Oh my pod: it’s time to stop eating detergent | The Triangle

Oh my pod: it’s time to stop eating detergent

Photograph courtesy of Mike Mozart at Flickr

Tide Pods are no longer known as a simple and convenient laundry packet. As the result of a strange meme, there has been an increase in the consumption of Tide Pods. People, mostly teenagers, are biting into the laundry packets and posting videos of it to social media. In response, Tide has condemned this, but there is not much they can do to get people to stop willingly ingesting laundry detergent.

So far, in January 2018, there have been 134 cases of “intentional exposure” to laundry pods reported to poison control centers — compared to 53 in all of last year.

Countless people have bit into the laundry pods because of the running joke that they resemble candy, which tempts people to try to eat them. However, Procter & Gamble, Tide’s parent company, doesn’t think the design is the problem, and won’t be changing it.

“Our focus right now is educating consumers about the proper and safe use of household products,” David Jones, a spokesman for Procter & Gamble, said about any possible changes to the Tide Pods design.

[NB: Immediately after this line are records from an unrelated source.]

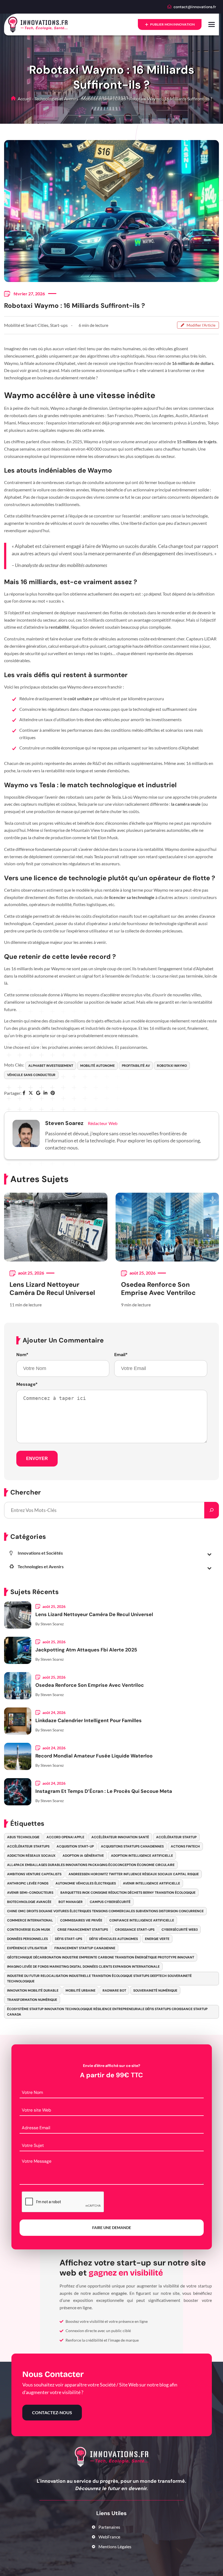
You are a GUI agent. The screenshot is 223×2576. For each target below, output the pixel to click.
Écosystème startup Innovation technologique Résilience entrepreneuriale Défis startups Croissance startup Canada (107, 2012)
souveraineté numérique (155, 1990)
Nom (22, 1355)
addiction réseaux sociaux (31, 1855)
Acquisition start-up (75, 1846)
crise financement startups (82, 1929)
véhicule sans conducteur (31, 1075)
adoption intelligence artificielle (142, 1855)
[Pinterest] (53, 1093)
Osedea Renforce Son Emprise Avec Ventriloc (158, 1289)
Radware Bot (114, 1990)
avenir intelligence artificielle (151, 1883)
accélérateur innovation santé (120, 1837)
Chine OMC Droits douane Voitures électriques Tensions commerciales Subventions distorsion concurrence (105, 1911)
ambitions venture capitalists (34, 1874)
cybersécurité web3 (180, 1929)
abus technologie (23, 1837)
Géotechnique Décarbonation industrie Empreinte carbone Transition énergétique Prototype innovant (100, 1957)
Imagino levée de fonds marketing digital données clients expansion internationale (83, 1966)
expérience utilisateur (27, 1948)
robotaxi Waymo (172, 1066)
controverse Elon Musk (28, 1929)
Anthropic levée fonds (27, 1883)
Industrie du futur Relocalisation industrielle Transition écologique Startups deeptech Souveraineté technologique (99, 1978)
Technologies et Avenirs (56, 98)
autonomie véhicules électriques (85, 1883)
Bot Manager (70, 1902)
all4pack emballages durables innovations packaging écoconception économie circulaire (91, 1865)
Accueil (24, 98)
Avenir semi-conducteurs (30, 1892)
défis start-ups (68, 1939)
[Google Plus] (38, 1093)
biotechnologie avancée (29, 1902)
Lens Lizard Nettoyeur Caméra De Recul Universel (52, 1289)
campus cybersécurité (110, 1902)
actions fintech (185, 1846)
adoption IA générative (83, 1855)
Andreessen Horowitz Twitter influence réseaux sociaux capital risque (134, 1874)
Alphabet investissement (50, 1066)
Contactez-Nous (52, 2412)
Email (121, 1355)
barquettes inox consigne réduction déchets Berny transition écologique (128, 1892)
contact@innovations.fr (195, 6)
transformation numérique (32, 2000)
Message (27, 1384)
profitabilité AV (136, 1066)
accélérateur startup (176, 1837)
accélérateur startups (28, 1846)
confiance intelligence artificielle (141, 1920)
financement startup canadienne (84, 1948)
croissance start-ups (134, 1929)
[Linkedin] (45, 1093)
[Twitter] (31, 1093)
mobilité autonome (97, 1066)
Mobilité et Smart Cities (104, 98)
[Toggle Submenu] (209, 1554)
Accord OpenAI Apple (65, 1837)
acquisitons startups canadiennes (132, 1846)
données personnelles (27, 1939)
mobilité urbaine (80, 1990)
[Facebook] (24, 1093)
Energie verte (157, 1939)
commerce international (30, 1920)
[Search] (211, 1510)
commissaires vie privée (81, 1920)
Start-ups (59, 325)
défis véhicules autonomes (113, 1939)
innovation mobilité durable (32, 1990)
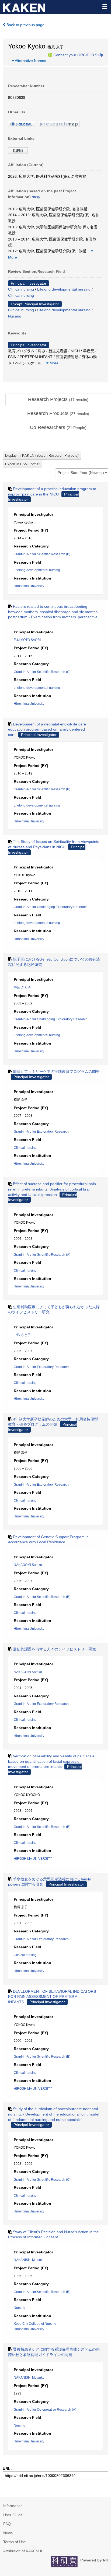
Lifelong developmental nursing (64, 289)
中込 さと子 (22, 987)
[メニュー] (104, 6)
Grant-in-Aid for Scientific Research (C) (42, 672)
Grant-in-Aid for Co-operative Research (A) (45, 2409)
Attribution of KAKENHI (22, 2551)
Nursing (14, 316)
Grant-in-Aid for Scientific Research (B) (42, 554)
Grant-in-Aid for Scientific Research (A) (42, 1254)
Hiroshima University (29, 586)
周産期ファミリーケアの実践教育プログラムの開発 (56, 1071)
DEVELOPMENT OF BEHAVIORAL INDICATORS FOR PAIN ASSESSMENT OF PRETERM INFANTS (52, 1996)
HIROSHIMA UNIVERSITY (33, 1859)
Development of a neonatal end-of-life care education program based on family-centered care (47, 729)
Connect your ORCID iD (73, 55)
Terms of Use (14, 2542)
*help (99, 55)
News (8, 2533)
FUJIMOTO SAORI (27, 640)
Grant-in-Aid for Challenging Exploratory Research (51, 907)
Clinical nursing (21, 289)
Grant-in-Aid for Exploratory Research (41, 1131)
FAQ (7, 2524)
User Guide (13, 2515)
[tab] (58, 399)
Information (13, 2506)
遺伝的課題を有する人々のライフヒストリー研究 (54, 1649)
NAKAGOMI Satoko (28, 1565)
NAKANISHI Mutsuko (29, 2260)
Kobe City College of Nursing (35, 2324)
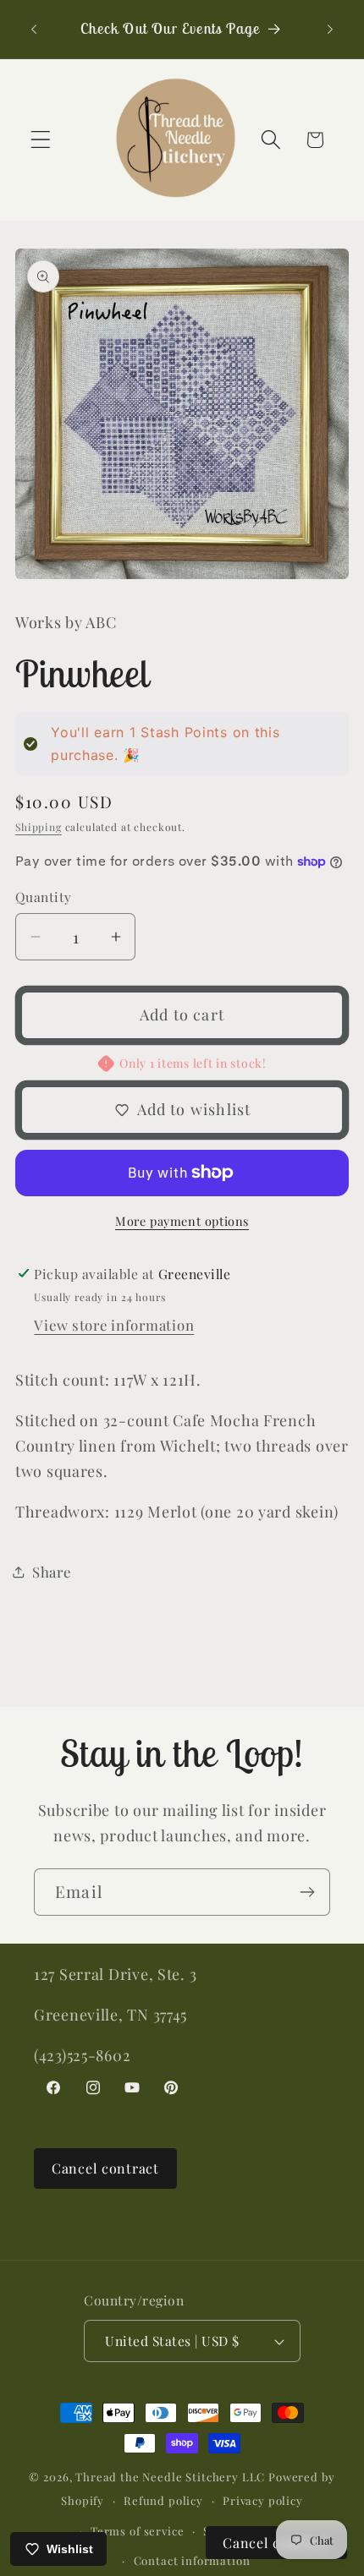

Tide seems to be trying to do just that. It has posted statements against the dangerous trend on their social media accounts, including a video with Patriots tight end Rob Gronkowski to try to deter young people from following the trend. The company is also working with the American Cleaning Institute, an organization focused on household cleaning product safety, to encourage students at colleges and universities to only use cleaning products for their intended purpose.

Although this is a new trend that has taken over the Internet, Tide has had to worry about children ingesting their products in the past. In 2015, the company began coating Tide Pods in a “bitter-tasting substance” to deter children from eating them. Clearly, though, this has not stopped hundreds of teenagers from biting into the pods anyway.

Unfortunately, children have been accidentally ingesting toxic household chemicals for as long as they have been around. It’s imperative that parents store any cleaning products away from children, but of course, there are still poison control reports of children ingesting them every year.

This is a trend that has to stop soon, but I don’t think that Tide has much control over when it will end. It is responsible of them to educate people on the danger of ingesting laundry detergent, but that is all that they can do. It has always been known that household products are not food, but I can understand the company’s desire to reiterate that to its customers. People will make their own choices, although nobody should choose to poison themselves intentionally.